Козырев: До такой степени, что они не приняли тебя как режиссера? Именно в этом была суть? Они увидели в этом себя каким-то образом?

Константинопольский: Я думаю, что во многом да. Да и потом там киноязык другой, но общество, в том числе и режиссерское, оно крайне инертно, оно не хочет воспринимать ничего нового, а это был новый киноязык. Меня обвинили черти знает в чем, в каком-то клиповом сознании. Но на человека надо повесить какой-то ярлык, на меня одно время повесили «он алкоголик». Видят, что долго не пьет, значит, клиповое сознание. Что-нибудь надо, как-то тебя классифицировать, чтобы ты каким-то был понятным: а, это полка для говна, например, сюда. Как бы так. И 10 лет у меня не было возможности, я не мог сделать то, что я хочу. 10 лет, Миш, представляешь, что это такое? Когда мне Федя сразу предложил делать фильм, но это был другой сценарий, а я не понимаю чужих сценариев, к сожалению, я просто их не понимаю. Был прекрасный сценарий, я его не понял. Островского сценарий, его сделал Филипп Янковский — «В движении». Я отказался от него, потому что я не почувствовал его и не понял. Я потом, когда смотрел на экране, думал: как же я не разобрался-то, как же я не увидел этого всего?

Козырев: Крутое кино было, кстати.

Константинопольский: Да, отличный фильм. Я считаю, лучший фильм Филиппа. Потом у меня была опера.

Козырев: Которую ты сам написал?

Константинопольский: Да, либретто и музыку.

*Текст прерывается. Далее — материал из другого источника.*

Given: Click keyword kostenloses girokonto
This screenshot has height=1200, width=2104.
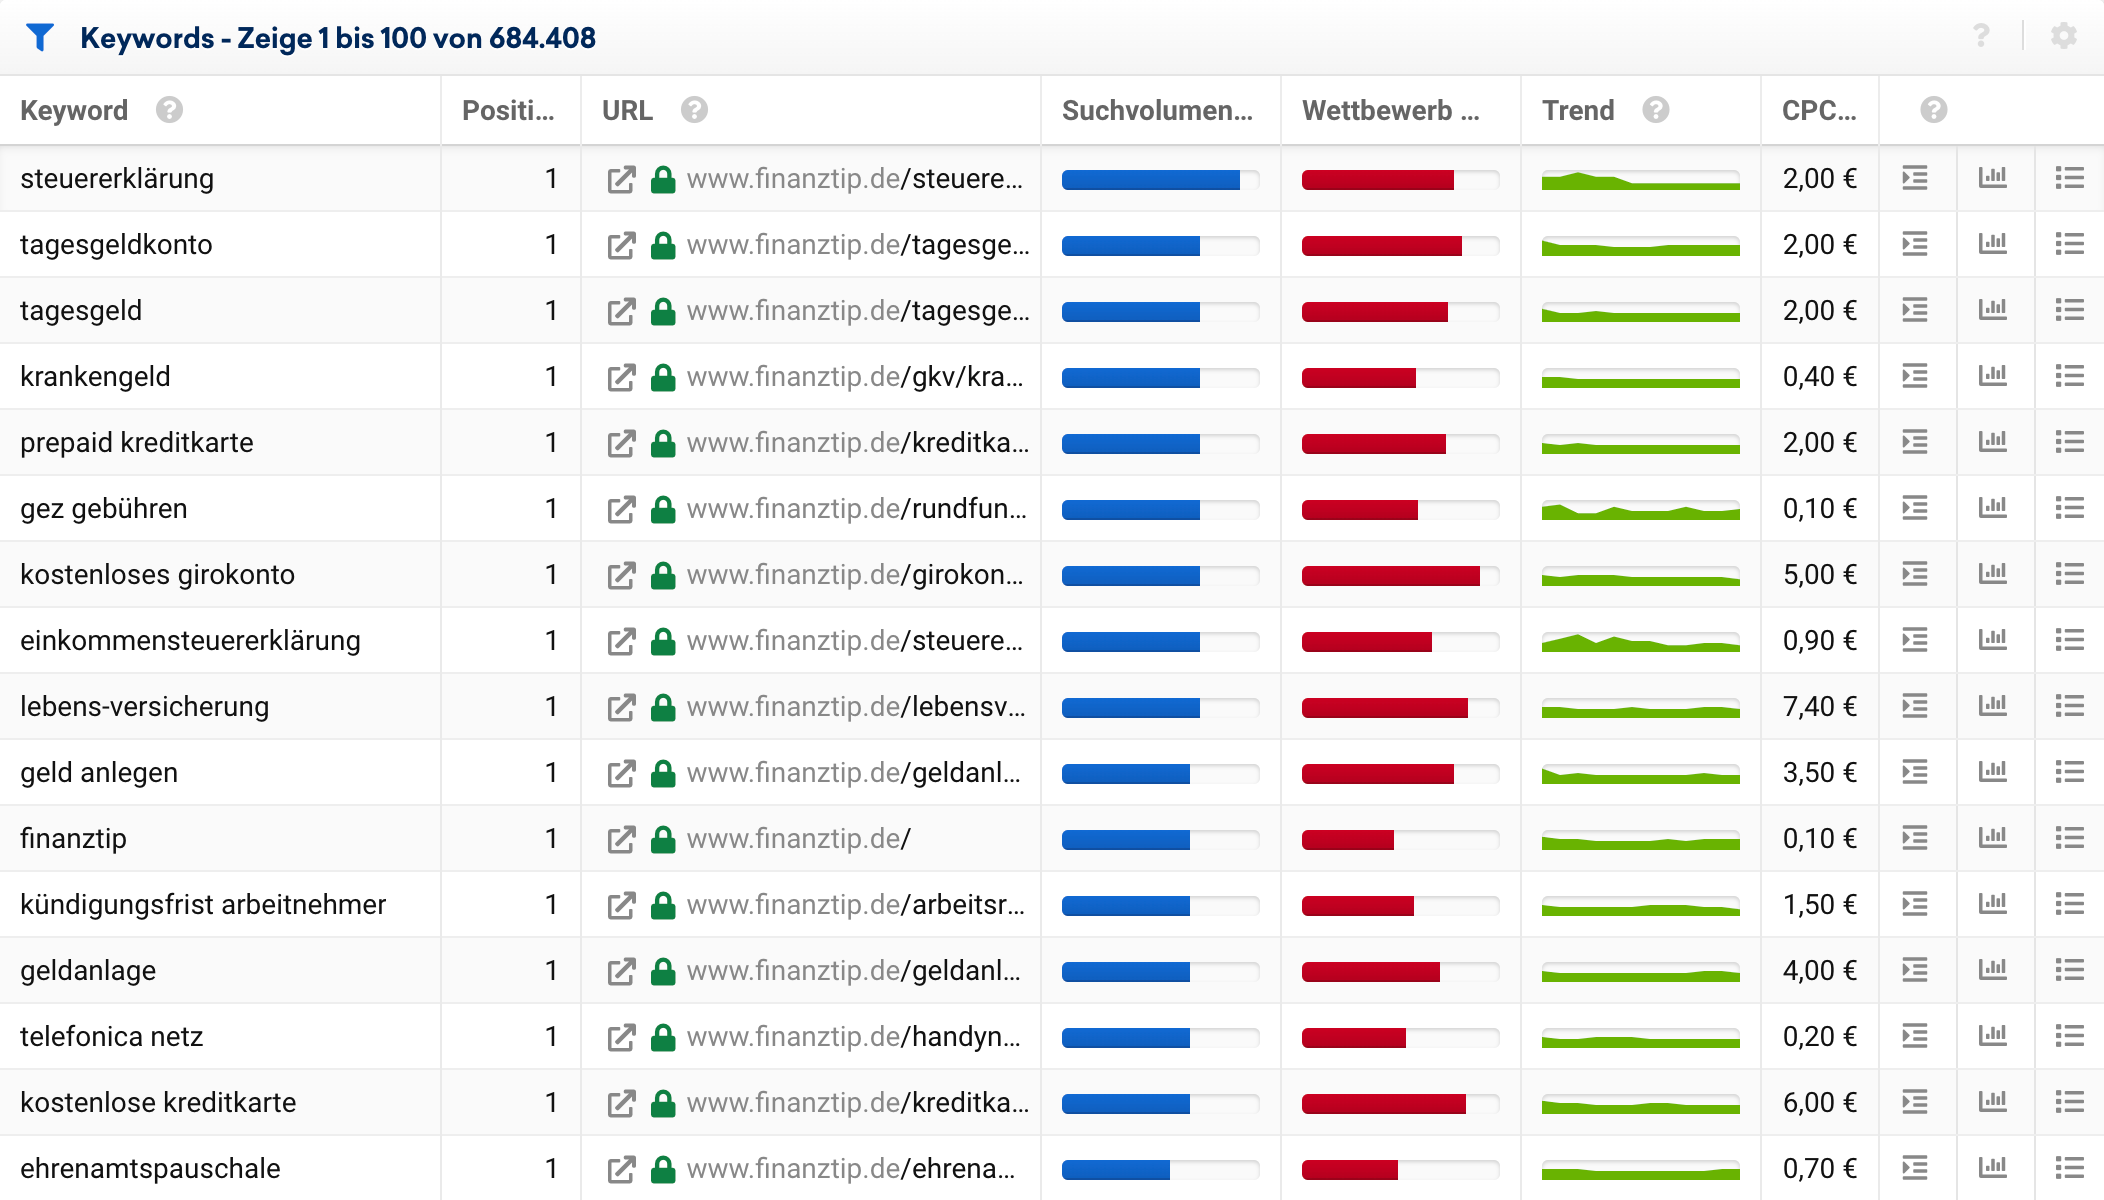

Но, конечно, это мюзикл, а не опера классическая. Потому что я искал долго композитора, с Рыбниковым говорил, с Максимом Дунаевским. Дунаевский сказал, я ему принес, говорю: «Я хотел бы, чтобы это была музыка. Если референс, то Вагнер». На что он сказал: «Деточка, ты что, с ума сошел? Кто сегодня из зрителей будет, это же элитарная музыка». Или как Толстунов Игорь, продюсер, говорит: «Ты слишком сложный для нашего цирка».

Козырев: У меня последний вопрос, который я задаю всегда в конце передачи: что, по-твоему, тогда начиналось и что с тех пор безвозвратно ушло?

Константинопольский: Иллюзии — это самое больное, с чем расставаться, иллюзии. Иллюзии свободы, иллюзии собственного достоинства и потеря надежды.

Козырев: Спасибо тебе большое за то, что пришел, и за то, что был таким безжалостно откровенным.

Константинопольский: Спасибо, что пригласил.